## Exercise requirements:
Set down all of the entries precisely as they were written.
*** Data in this exercise ***
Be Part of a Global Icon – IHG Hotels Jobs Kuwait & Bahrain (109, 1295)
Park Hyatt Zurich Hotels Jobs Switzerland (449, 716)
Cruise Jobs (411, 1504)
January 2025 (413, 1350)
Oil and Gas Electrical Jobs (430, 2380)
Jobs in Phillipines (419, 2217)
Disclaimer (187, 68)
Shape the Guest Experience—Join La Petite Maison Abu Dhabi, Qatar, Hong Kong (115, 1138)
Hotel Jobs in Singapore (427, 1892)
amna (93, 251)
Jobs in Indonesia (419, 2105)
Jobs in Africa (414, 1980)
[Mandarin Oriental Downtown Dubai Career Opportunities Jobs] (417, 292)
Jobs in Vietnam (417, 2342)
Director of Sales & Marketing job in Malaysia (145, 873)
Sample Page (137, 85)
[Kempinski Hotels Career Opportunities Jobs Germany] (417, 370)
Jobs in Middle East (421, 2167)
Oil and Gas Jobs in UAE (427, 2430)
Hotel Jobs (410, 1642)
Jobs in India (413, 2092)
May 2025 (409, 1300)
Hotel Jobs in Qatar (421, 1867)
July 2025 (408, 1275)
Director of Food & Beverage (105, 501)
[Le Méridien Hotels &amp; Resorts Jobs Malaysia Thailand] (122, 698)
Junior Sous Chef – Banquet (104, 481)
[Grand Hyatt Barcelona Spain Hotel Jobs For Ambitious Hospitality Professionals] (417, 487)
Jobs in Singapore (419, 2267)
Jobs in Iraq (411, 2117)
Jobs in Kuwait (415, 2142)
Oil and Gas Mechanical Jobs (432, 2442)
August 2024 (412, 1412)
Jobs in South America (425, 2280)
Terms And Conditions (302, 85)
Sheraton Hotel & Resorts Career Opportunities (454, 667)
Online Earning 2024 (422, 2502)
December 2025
*** End of Data in this exercise ***
## Result of this exercise:
Be Part of a Global Icon – IHG Hotels Jobs Kuwait & Bahrain (109, 1295)
Park Hyatt Zurich Hotels Jobs Switzerland (449, 716)
Cruise Jobs (411, 1504)
January 2025 (413, 1350)
Oil and Gas Electrical Jobs (430, 2380)
Jobs in Phillipines (419, 2217)
Disclaimer (187, 68)
Shape the Guest Experience—Join La Petite Maison Abu Dhabi, Qatar, Hong Kong (115, 1138)
Hotel Jobs in Singapore (427, 1892)
amna (93, 251)
Jobs in Indonesia (419, 2105)
Jobs in Africa (414, 1980)
[Mandarin Oriental Downtown Dubai Career Opportunities Jobs] (417, 292)
Jobs in Vietnam (417, 2342)
Director of Sales & Marketing job in Malaysia (145, 873)
Sample Page (137, 85)
[Kempinski Hotels Career Opportunities Jobs Germany] (417, 370)
Jobs in Middle East (421, 2167)
Oil and Gas Jobs in UAE (427, 2430)
Hotel Jobs (410, 1642)
Jobs in India (413, 2092)
May 2025 (409, 1300)
Hotel Jobs in Qatar (421, 1867)
July 2025 (408, 1275)
Director of Food & Beverage (105, 501)
[Le Méridien Hotels &amp; Resorts Jobs Malaysia Thailand] (122, 698)
Junior Sous Chef – Banquet (104, 481)
[Grand Hyatt Barcelona Spain Hotel Jobs For Ambitious Hospitality Professionals] (417, 487)
Jobs in Singapore (419, 2267)
Jobs in Iraq (411, 2117)
Jobs in Kuwait (415, 2142)
Oil and Gas Mechanical Jobs (432, 2442)
August 2024 (412, 1412)
Jobs in South America (425, 2280)
Terms And Conditions (302, 85)
Sheraton Hotel & Resorts Career Opportunities (454, 667)
Online Earning 2024 (422, 2502)
December 2025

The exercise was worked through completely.